§ Listed entries
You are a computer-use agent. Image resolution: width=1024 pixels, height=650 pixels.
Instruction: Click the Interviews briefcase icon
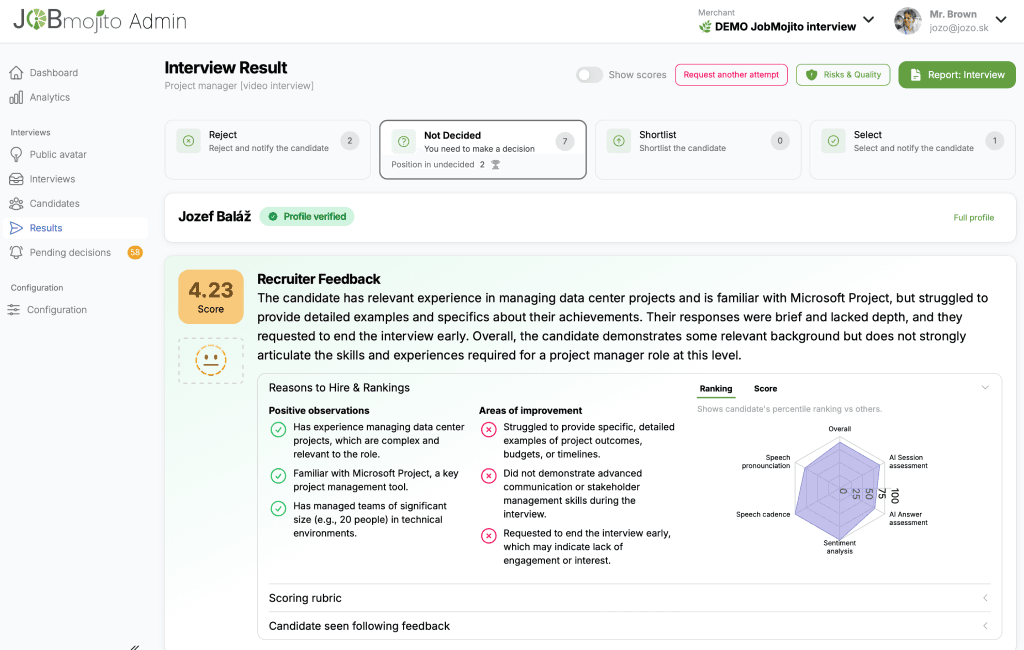(x=14, y=179)
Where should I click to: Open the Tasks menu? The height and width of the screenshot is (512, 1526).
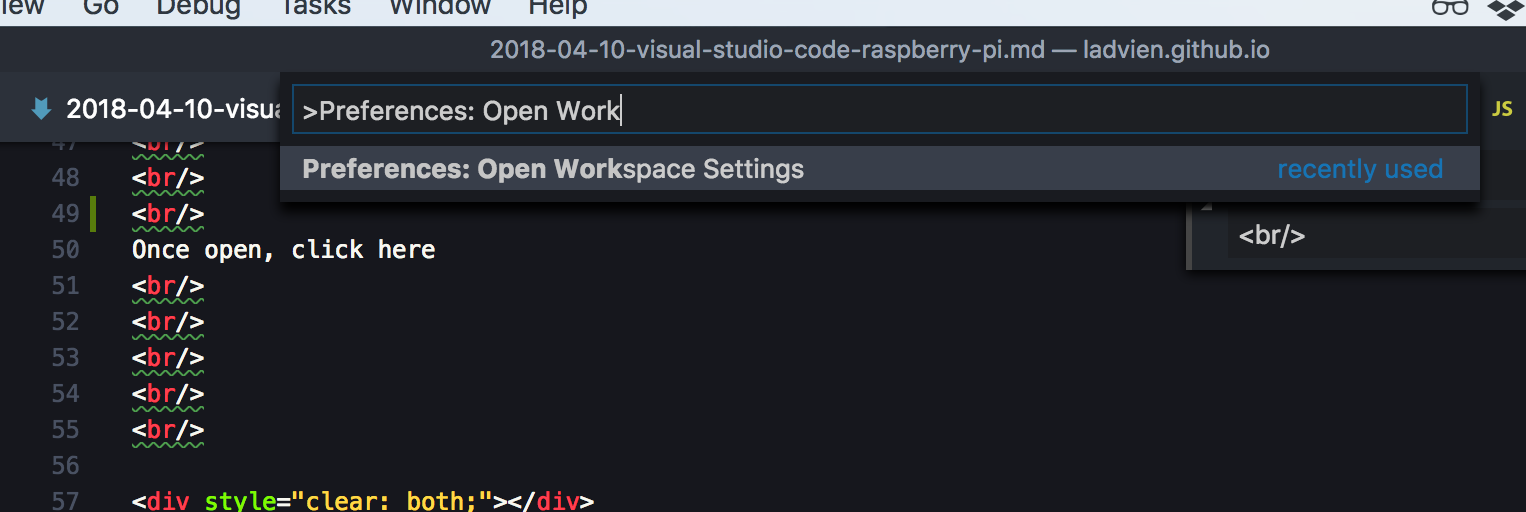315,8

§ Instructions for the task
From the first line to the last, print the records exactly; leave out the pictures.

§ Exercise response
You are a computer-use agent. Image resolution: width=1024 pixels, height=650 pixels.
Instruction: Click the Interviews briefcase icon
(x=14, y=179)
Where should I click to: Open the Tasks menu? The height and width of the screenshot is (512, 1526).
315,8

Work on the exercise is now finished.